Le message, enregistré sur le répondeur de la mosquée de Sucy-en-Brie, a laissé ses destinataires sidérés. Menaces de mort, insultes haineuses, vocabulaire ordurier : la violence des propos ne laissait aucune place au doute. « On va vous égorger », proférait la voix anonyme, dans un flot de haine destiné à la communauté musulmane locale. L’appel a été passé jeudi soir, vers 21 heures. L’homme tombe sur la messagerie et crache sa colère, bien décidé à en découdre, du moins par téléphone.
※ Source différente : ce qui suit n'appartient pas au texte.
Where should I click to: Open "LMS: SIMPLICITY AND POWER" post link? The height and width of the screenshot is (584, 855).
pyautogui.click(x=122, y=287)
Aussitôt informé, le président de l’Association culturelle des musulmans de Sucy, Driss Soussi, alerte les autorités. Dès le lendemain, les faits sont signalés à la police, et le samedi, une plainte est déposée au commissariat de Boissy-Saint-Léger.
Un message haineux… et un auteur confondu en 60 minutes
Il n’aura fallu qu’une heure aux enquêteurs pour mettre la main sur le suspect. Identifié grâce à un courriel maladroit d’excuses envoyé au nom d’un soi-disant neveu — un leurre rapidement éventé — l’auteur finit par avouer : c’était bien lui au téléphone. Ivre au moment des faits, dit-il. L’excuse est lâchée, mais ne convainc personne. Il est immédiatement placé en garde à vue. Une expertise psychiatrique est ordonnée. Pour Driss Soussi, la rapidité de l’intervention policière est un signal fort : « Cela montre que la justice prend ces faits très au sérieux. » S’il salue le professionnalisme des forces de l’ordre, il prévient : si la justice doit trancher, elle devra le faire sans trembler. Car sous couvert d’ivresse, l’appel haineux reste une menace claire contre une communauté locale.